Маг же руки от лица убрал, вздохнул, словно груз с плеч сбрасывая неподъемный, да и спросил прямо:

— Где ты?

— Не знаю, — говорить не получалось, лишь шептать едва слышно.- Лешинька далеко унес, даже Воде не сказал куда, и чаще меня не найти сейчас.

Хотел было Агнехран сказать что-то, очень хотел да не стал — лишь побледнел сильнее и промолчать себя заставил.

— Ты не тревожься обо мне, — попросила тихо, — и за целителя и за гипс спасибо тебе, так лучше, и заживет быстрее и почти не больно уже.

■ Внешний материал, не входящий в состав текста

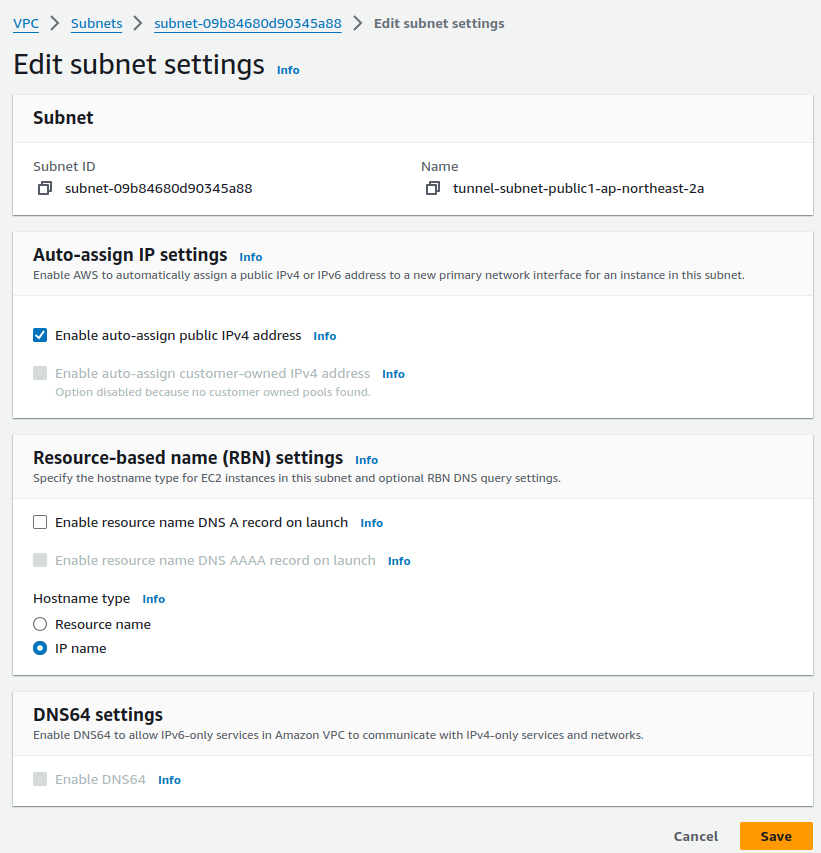Open Info for DNS AAAA record option
821x853 pixels.
399,561
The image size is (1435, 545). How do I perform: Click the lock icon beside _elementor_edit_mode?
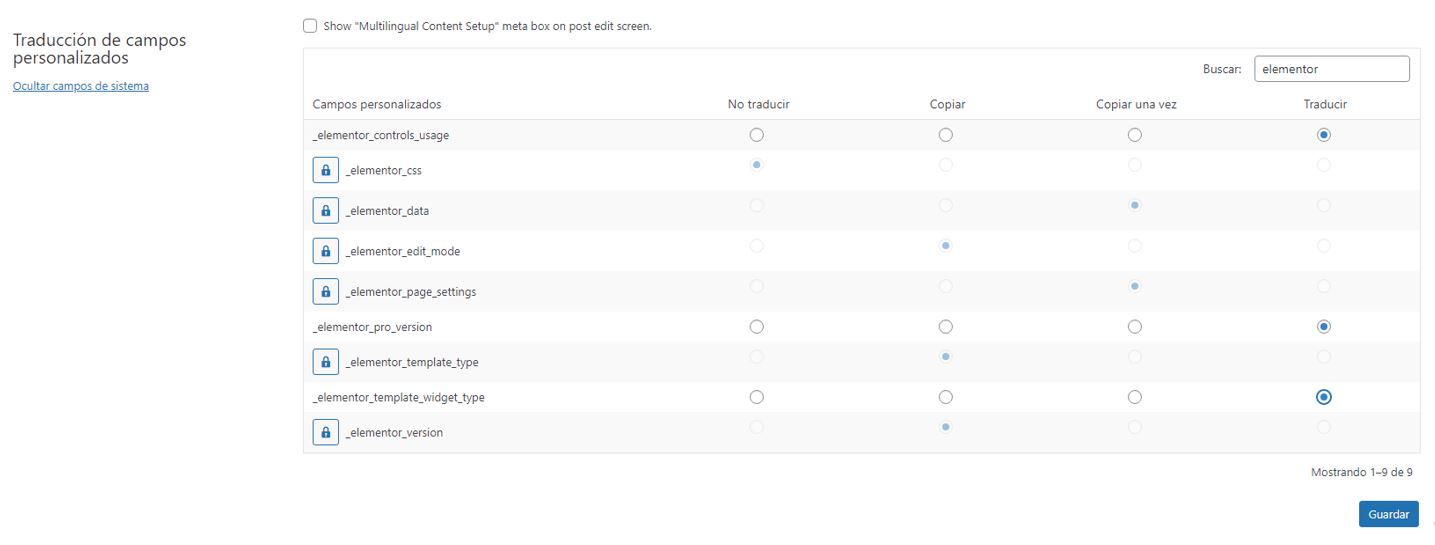(x=325, y=251)
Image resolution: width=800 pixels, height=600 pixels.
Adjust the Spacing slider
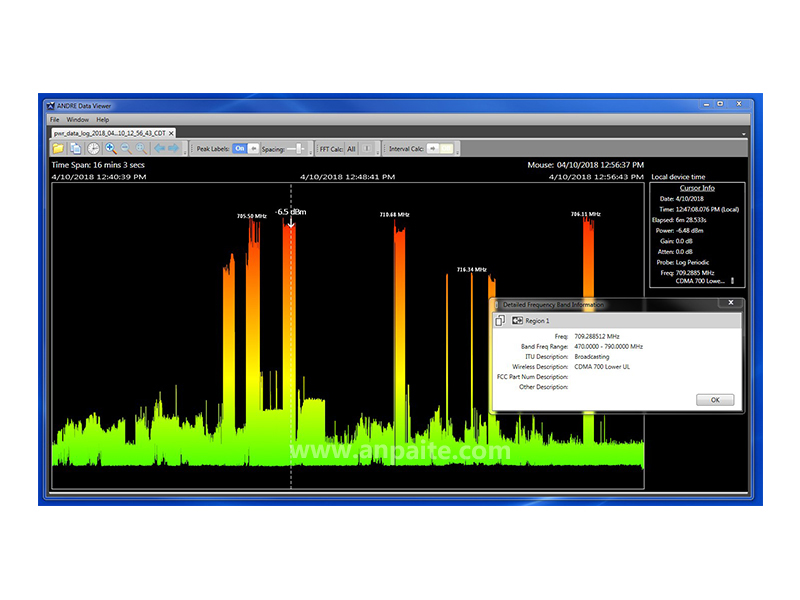[x=296, y=148]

А он ничего не сказал, лишь челюсти сжал, да так, что на скулах желваки обозначились.

— Не гневайся, не стоит… — прошептала ему.

Глаза прикрыл на миг, голову опустил, дышит тяжело.

Потом резко голову вскинул, глаза темные сильнее потемнели, сглотнул нервно, да и спросил:

— Ты ела сегодня?

Странный вопрос, но все равно ответила:

— Да, лешинька покормил, вот только ушел.

Кивнул Агнехран, ответ принимая, да следующий вопрос задал:

— Лежишь на чем?

Посмотрела с недоумением на пол — на чем-то лежала, а на чем?

— На чем-то, — ответила, пытаясь определить на чем.

— Понял, сейчас, — быстро сказал охранябушка.

Поднялся, из поля зрения моего исчезая, и так тоскливо стало, так одиноко, чуть слезы на глаза не навернулись. Но тут вернулся он. Сел за стол обратно и мне приказал:

— Руку протяни, коснись блюдца.

И усомниться бы мне, не доверяться, но в глаза его синие взглянула и протянула, руку-то. А он молча сунул мне сверток тугой, и вытащила я покрывало. Да не простое — легкое как пух, теплое как от печи тепло сухое, ласковое. Закуталась в него как могла, легла, глаза закрыла — хорошо так, только вот сил уже не осталось, поспать бы.

— Веся, не спи, — попросил так, словно взмолился.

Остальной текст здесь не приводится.